» WHAT TO WORK ON:
Copy the material below word for word.

[START ENTRIES SUPPLIED]

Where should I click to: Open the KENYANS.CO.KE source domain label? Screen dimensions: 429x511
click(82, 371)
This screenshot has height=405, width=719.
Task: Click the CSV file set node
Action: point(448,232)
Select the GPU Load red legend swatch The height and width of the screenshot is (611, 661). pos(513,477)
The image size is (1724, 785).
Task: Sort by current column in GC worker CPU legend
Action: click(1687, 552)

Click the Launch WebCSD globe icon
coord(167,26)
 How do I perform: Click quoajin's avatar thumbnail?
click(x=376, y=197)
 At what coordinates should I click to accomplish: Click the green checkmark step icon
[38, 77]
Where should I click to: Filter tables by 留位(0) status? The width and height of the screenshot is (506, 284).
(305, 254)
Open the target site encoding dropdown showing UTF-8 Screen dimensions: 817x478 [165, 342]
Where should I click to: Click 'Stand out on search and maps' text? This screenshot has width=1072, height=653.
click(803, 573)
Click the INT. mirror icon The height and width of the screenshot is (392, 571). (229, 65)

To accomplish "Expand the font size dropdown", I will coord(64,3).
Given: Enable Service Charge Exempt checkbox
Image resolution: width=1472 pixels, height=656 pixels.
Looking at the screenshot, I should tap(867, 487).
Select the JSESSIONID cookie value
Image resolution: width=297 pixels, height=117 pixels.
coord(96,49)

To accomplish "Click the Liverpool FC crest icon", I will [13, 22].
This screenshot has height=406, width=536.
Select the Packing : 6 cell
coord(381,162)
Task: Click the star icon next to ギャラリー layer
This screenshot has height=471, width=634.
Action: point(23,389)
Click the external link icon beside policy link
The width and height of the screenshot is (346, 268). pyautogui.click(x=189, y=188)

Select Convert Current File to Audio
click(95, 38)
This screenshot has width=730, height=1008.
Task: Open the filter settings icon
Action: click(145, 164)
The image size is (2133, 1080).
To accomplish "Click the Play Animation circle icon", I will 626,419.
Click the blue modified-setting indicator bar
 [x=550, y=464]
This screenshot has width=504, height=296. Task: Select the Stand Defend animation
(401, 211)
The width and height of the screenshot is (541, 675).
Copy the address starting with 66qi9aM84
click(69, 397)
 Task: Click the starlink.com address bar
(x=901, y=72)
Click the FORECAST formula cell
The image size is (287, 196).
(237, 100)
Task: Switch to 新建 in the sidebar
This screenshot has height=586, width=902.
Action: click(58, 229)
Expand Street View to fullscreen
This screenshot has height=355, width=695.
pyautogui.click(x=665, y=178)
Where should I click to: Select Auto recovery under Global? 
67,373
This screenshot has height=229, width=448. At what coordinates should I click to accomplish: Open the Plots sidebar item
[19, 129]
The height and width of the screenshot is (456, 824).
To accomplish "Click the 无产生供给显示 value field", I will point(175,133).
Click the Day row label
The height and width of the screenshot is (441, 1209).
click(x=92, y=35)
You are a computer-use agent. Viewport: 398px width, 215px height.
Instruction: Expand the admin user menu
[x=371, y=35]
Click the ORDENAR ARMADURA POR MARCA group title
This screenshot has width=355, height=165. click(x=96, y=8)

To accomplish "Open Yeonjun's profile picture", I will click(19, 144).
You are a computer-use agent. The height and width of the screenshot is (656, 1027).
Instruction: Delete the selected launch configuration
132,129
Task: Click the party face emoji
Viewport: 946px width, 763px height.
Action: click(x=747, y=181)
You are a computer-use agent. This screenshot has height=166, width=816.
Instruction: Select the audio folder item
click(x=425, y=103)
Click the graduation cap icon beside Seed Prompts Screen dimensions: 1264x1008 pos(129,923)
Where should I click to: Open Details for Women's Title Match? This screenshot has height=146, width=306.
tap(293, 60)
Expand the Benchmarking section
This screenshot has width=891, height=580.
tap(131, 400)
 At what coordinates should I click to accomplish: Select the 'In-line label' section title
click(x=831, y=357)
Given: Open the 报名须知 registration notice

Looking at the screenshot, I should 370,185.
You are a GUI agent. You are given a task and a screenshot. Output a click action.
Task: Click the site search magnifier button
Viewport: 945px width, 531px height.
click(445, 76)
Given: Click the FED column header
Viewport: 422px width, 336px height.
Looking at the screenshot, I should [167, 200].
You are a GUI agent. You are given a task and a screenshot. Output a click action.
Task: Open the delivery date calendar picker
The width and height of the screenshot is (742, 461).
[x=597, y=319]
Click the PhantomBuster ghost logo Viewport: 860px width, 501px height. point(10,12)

[END ENTRIES SUPPLIED]

» FINISHED ANSWER:
Where should I click to: Open the KENYANS.CO.KE source domain label? Screen dimensions: 429x511
click(82, 371)
This screenshot has height=405, width=719.
Task: Click the CSV file set node
Action: point(448,232)
Select the GPU Load red legend swatch The height and width of the screenshot is (611, 661). pos(513,477)
The image size is (1724, 785).
Task: Sort by current column in GC worker CPU legend
Action: click(1687, 552)

Click the Launch WebCSD globe icon
coord(167,26)
 How do I perform: Click quoajin's avatar thumbnail?
click(x=376, y=197)
 At what coordinates should I click to accomplish: Click the green checkmark step icon
[38, 77]
Where should I click to: Filter tables by 留位(0) status? The width and height of the screenshot is (506, 284).
(305, 254)
Open the target site encoding dropdown showing UTF-8 Screen dimensions: 817x478 [165, 342]
Where should I click to: Click 'Stand out on search and maps' text? This screenshot has width=1072, height=653.
click(803, 573)
Click the INT. mirror icon The height and width of the screenshot is (392, 571). (229, 65)

To accomplish "Expand the font size dropdown", I will coord(64,3).
Given: Enable Service Charge Exempt checkbox
Image resolution: width=1472 pixels, height=656 pixels.
Looking at the screenshot, I should tap(867, 487).
Select the JSESSIONID cookie value
Image resolution: width=297 pixels, height=117 pixels.
coord(96,49)

To accomplish "Click the Liverpool FC crest icon", I will [13, 22].
This screenshot has height=406, width=536.
Select the Packing : 6 cell
coord(381,162)
Task: Click the star icon next to ギャラリー layer
This screenshot has height=471, width=634.
Action: point(23,389)
Click the external link icon beside policy link
The width and height of the screenshot is (346, 268). pyautogui.click(x=189, y=188)

Select Convert Current File to Audio
click(95, 38)
This screenshot has width=730, height=1008.
Task: Open the filter settings icon
Action: click(145, 164)
The image size is (2133, 1080).
To accomplish "Click the Play Animation circle icon", I will 626,419.
Click the blue modified-setting indicator bar
 [x=550, y=464]
This screenshot has width=504, height=296. Task: Select the Stand Defend animation
(401, 211)
The width and height of the screenshot is (541, 675).
Copy the address starting with 66qi9aM84
click(69, 397)
 Task: Click the starlink.com address bar
(x=901, y=72)
Click the FORECAST formula cell
The image size is (287, 196).
(237, 100)
Task: Switch to 新建 in the sidebar
This screenshot has height=586, width=902.
Action: click(58, 229)
Expand Street View to fullscreen
This screenshot has height=355, width=695.
pyautogui.click(x=665, y=178)
Where should I click to: Select Auto recovery under Global? 
67,373
This screenshot has height=229, width=448. At what coordinates should I click to accomplish: Open the Plots sidebar item
[19, 129]
The height and width of the screenshot is (456, 824).
To accomplish "Click the 无产生供给显示 value field", I will point(175,133).
Click the Day row label
The height and width of the screenshot is (441, 1209).
click(x=92, y=35)
You are a computer-use agent. Viewport: 398px width, 215px height.
Instruction: Expand the admin user menu
[x=371, y=35]
Click the ORDENAR ARMADURA POR MARCA group title
This screenshot has width=355, height=165. click(x=96, y=8)

To accomplish "Open Yeonjun's profile picture", I will click(19, 144).
You are a computer-use agent. The height and width of the screenshot is (656, 1027).
Instruction: Delete the selected launch configuration
132,129
Task: Click the party face emoji
Viewport: 946px width, 763px height.
Action: click(x=747, y=181)
You are a computer-use agent. This screenshot has height=166, width=816.
Instruction: Select the audio folder item
click(x=425, y=103)
Click the graduation cap icon beside Seed Prompts Screen dimensions: 1264x1008 pos(129,923)
Where should I click to: Open Details for Women's Title Match? This screenshot has height=146, width=306.
tap(293, 60)
Expand the Benchmarking section
This screenshot has width=891, height=580.
tap(131, 400)
 At what coordinates should I click to accomplish: Select the 'In-line label' section title
click(x=831, y=357)
Given: Open the 报名须知 registration notice

Looking at the screenshot, I should 370,185.
You are a GUI agent. You are given a task and a screenshot. Output a click action.
Task: Click the site search magnifier button
Viewport: 945px width, 531px height.
click(445, 76)
Given: Click the FED column header
Viewport: 422px width, 336px height.
Looking at the screenshot, I should [167, 200].
You are a GUI agent. You are given a task and a screenshot. Output a click action.
Task: Open the delivery date calendar picker
The width and height of the screenshot is (742, 461).
[x=597, y=319]
Click the PhantomBuster ghost logo Viewport: 860px width, 501px height. point(10,12)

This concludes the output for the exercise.